Trachoma is an infectious disease of the eye caused by the bacterium Chlamydia trachomatis. Those who are infected by trachoma do not instantly go blind—the disease manifests gradually. While children are highly susceptible to infection, the most severe effects emerge in adulthood, when scarring from repeated infections causes eyelashes to turn inward and scratch the cornea, leading slowly and painfully to complete blindness.

How does a person become infected with trachoma?
The bacteria that causes trachoma can be spread easily on an infected person’s hands or clothing, or may be carried by flies that have come into contact with discharge from the eyes or nose of an infected person. Because trachoma is transmitted through close personal contact, it tends to occur in clusters, often infecting entire families and communities.
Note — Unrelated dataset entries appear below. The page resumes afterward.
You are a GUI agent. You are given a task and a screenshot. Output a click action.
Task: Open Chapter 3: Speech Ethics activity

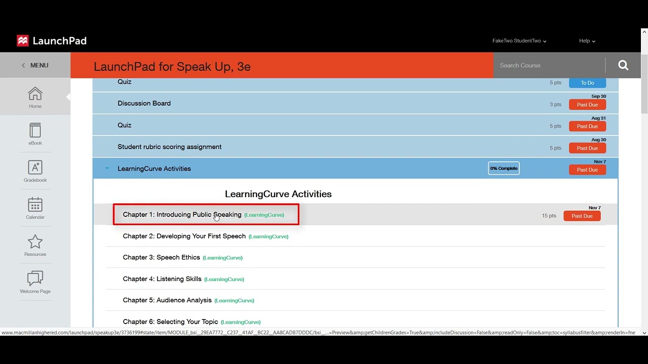click(x=161, y=258)
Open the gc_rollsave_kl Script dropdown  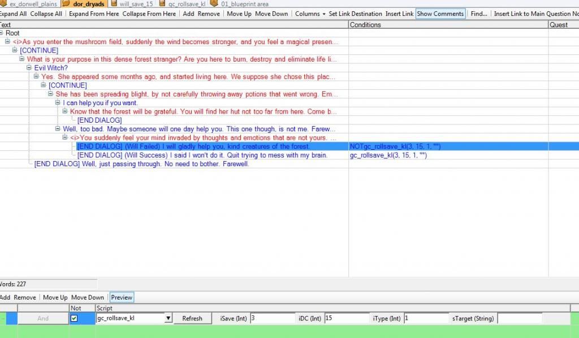[x=168, y=318]
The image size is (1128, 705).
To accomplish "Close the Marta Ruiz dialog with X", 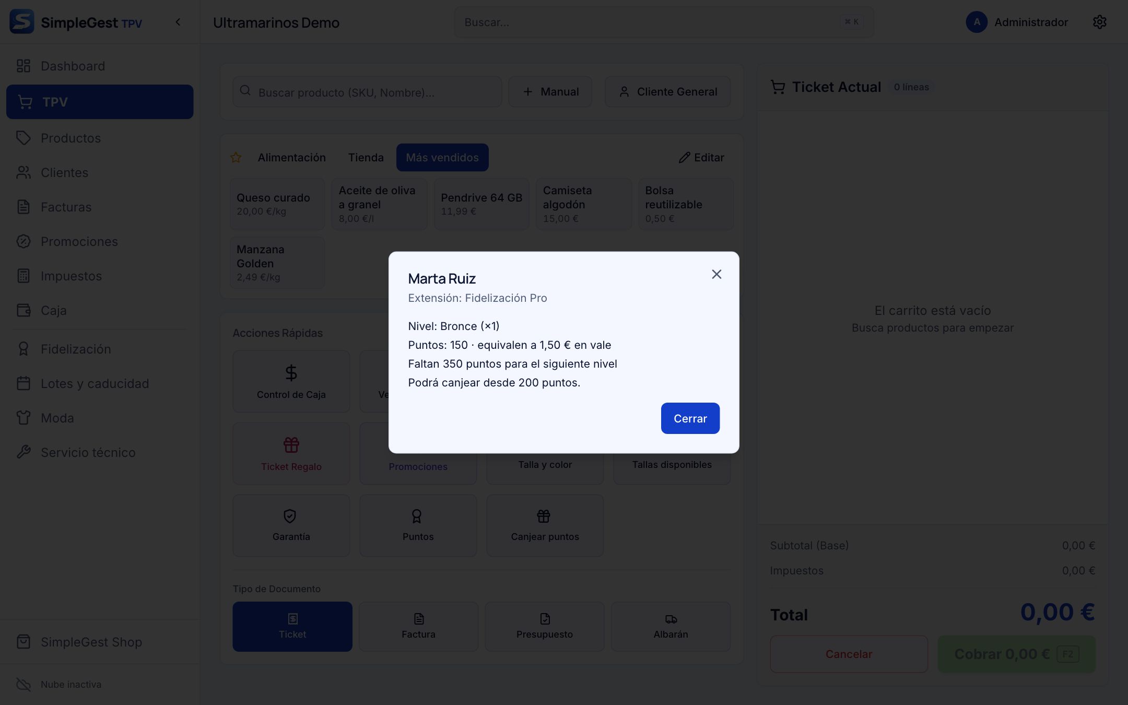I will point(716,274).
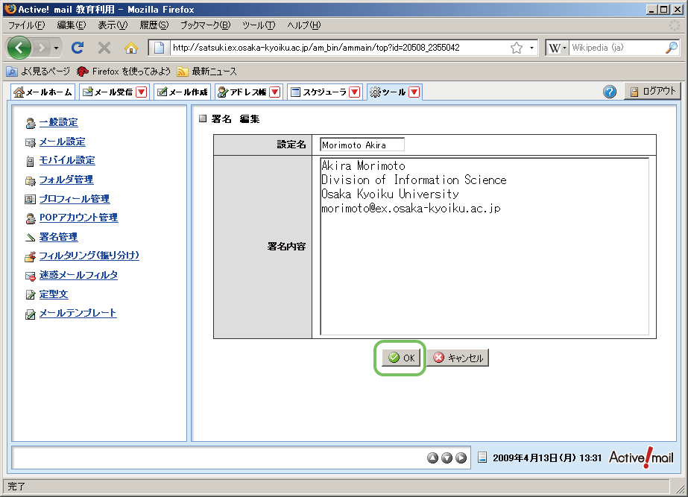The image size is (688, 497).
Task: Cancel signature editing with キャンセル button
Action: 458,358
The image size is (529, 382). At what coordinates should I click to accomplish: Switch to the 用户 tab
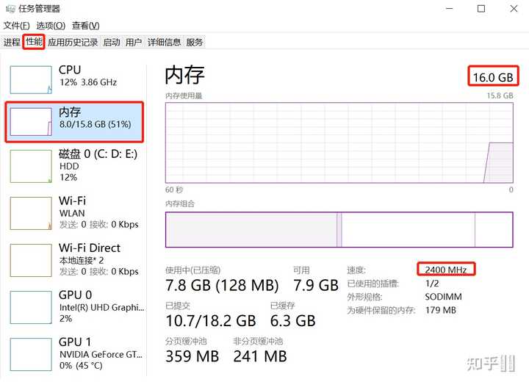(x=134, y=42)
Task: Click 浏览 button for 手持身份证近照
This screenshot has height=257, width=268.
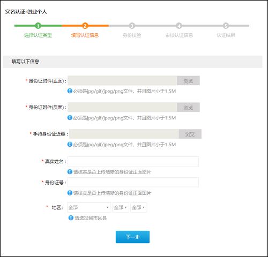Action: (190, 134)
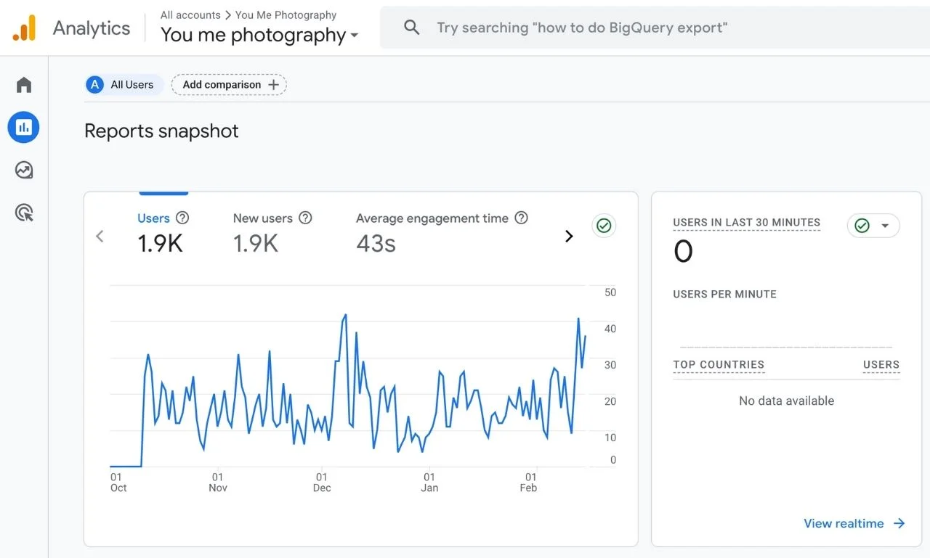The height and width of the screenshot is (558, 930).
Task: Click help icon beside Average engagement time
Action: pos(521,218)
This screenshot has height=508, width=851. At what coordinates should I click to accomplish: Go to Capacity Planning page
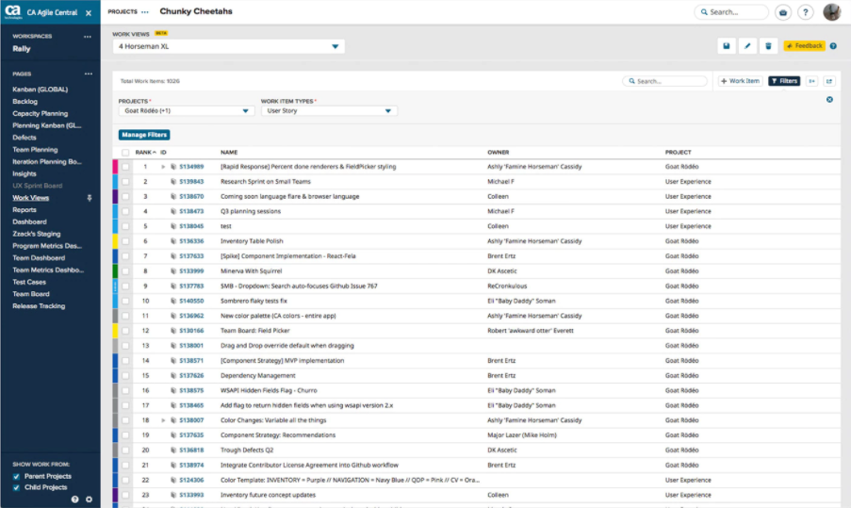pos(40,113)
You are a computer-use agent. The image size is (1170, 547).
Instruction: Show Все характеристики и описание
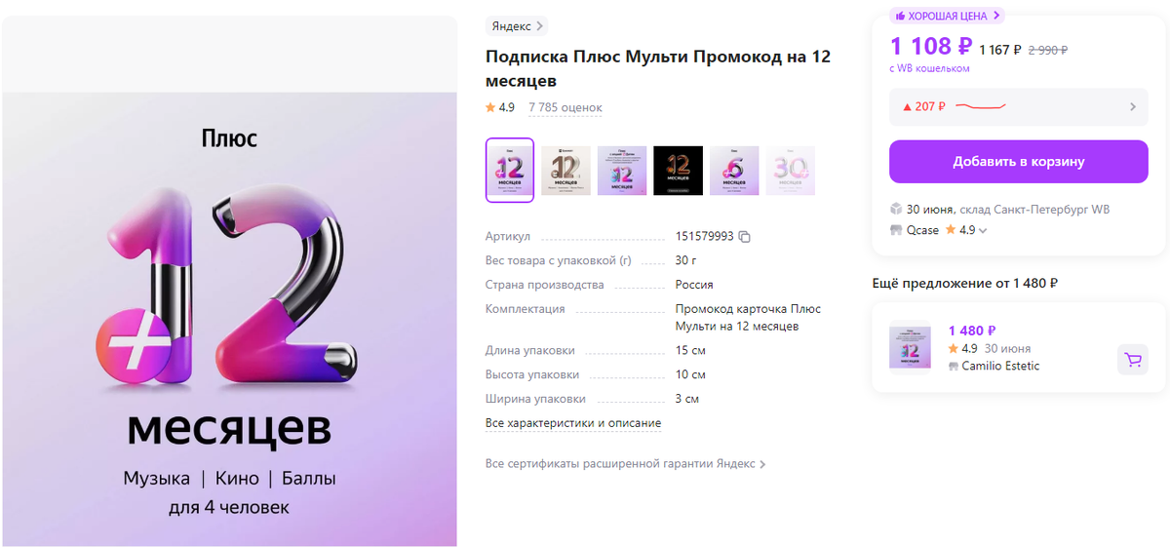point(573,423)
Who is most at risk of contracting trachoma?
Trachoma affects rural populations with limited access to health care and clean water, and it disproportionately affects the most vulnerable members of these underserved populations—women and children. The primary hosts of the trachoma bacteria are children under the age of five. Due to the infectious nature of the disease, those who have the most contact with infected children are most likely to become infected themselves. Since women are traditionally the primary caregivers of children, they are frequently exposed to trachoma and are thus more vulnerable to infection and eventual blindness.

How prevalent is trachoma?
Currently, more than eight million people are visually impaired or irreversibly blind as a result of trachoma, and over 84 million people have active disease. The disease is particularly widespread in Africa, where 36 countries are trachoma endemic.
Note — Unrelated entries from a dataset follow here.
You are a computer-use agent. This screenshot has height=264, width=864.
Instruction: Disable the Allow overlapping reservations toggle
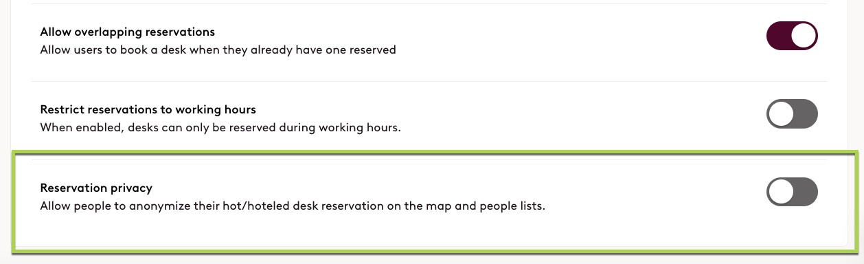(x=792, y=36)
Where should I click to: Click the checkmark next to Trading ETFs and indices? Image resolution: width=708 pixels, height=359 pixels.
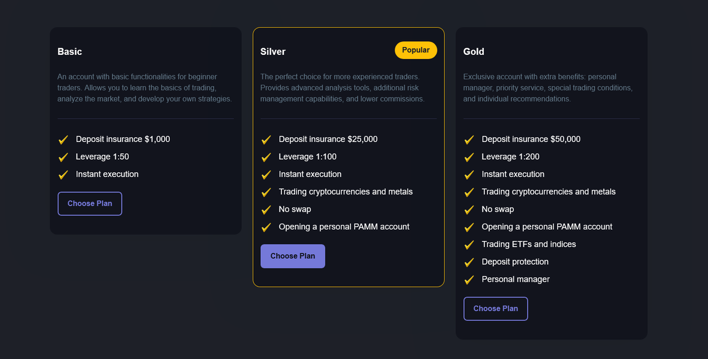coord(469,245)
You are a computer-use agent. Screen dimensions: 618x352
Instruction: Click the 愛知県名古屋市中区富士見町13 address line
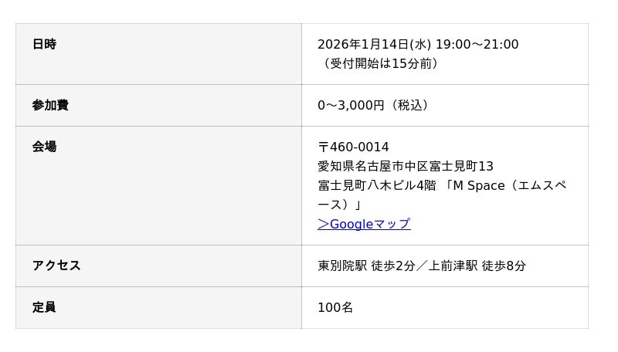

How can trachoma be eliminated?
Trachoma can be effectively eliminated through the WHO approved SAFE strategy:
· Surgery to correct advanced stages of the disease
· Antibiotics to treat active infection
· Face washing to reduce disease transmission
· Environmental change to increase access to clean water and improved sanitation to eliminate disease altogether
The SAFE strategy combines curative medicine, public health measures, and social development interventions to fight blinding trachoma. SAFE uses appropriate medicines and technologies that are readily adaptable to diverse cultures and populations. Communities in which the SAFE strategy is applied have shown progress in the elimination of trachoma.

Is trachoma elimination feasible?
Yes. Morocco is likely to be the first country to eliminate trachoma using the SAFE strategy. Through a vigilant and concerted effort over the past six years, Morocco has reduced its prevalence of active trachoma by 90 percent among children under ten years of age. Based on data illustrated in the graph below, there is strong evidence that Morocco will be successful in eliminating trachoma as a public health issue by the end of 2005. Morocco’s progress towards trachoma elimination stands as an encouraging challenge to other endemic countries and offers hope for the global elimination of blinding trachoma by 2020.

If trachoma is so prevalent, why have I never heard of it?
Despite the fact that it affects nearly 10 percent of the world’s population, few people have heard of trachoma. It is one of the oldest infectious diseases known to mankind, however, and references to it appear on papyrus scrolls dating back to he pharonic period of ancient Egypt. With improvements in living conditions, it has been eliminated in most developed nations. Due to poverty and lack of resources, however, the disease persists primarily in the developing world, where nearly one billion people remain at risk of blindness from trachoma. Because trachoma does not kill, and because it is mostly contained among the world’s most marginalized people, it receives little attention as a public health issue.
But trachoma is a serious threat to public health and human development. In addition to the tremendous personal suffering caused by the disease, it limits or eliminates its victims’ ability to work, resulting in productivity losses estimated at US$2.9 billion per year.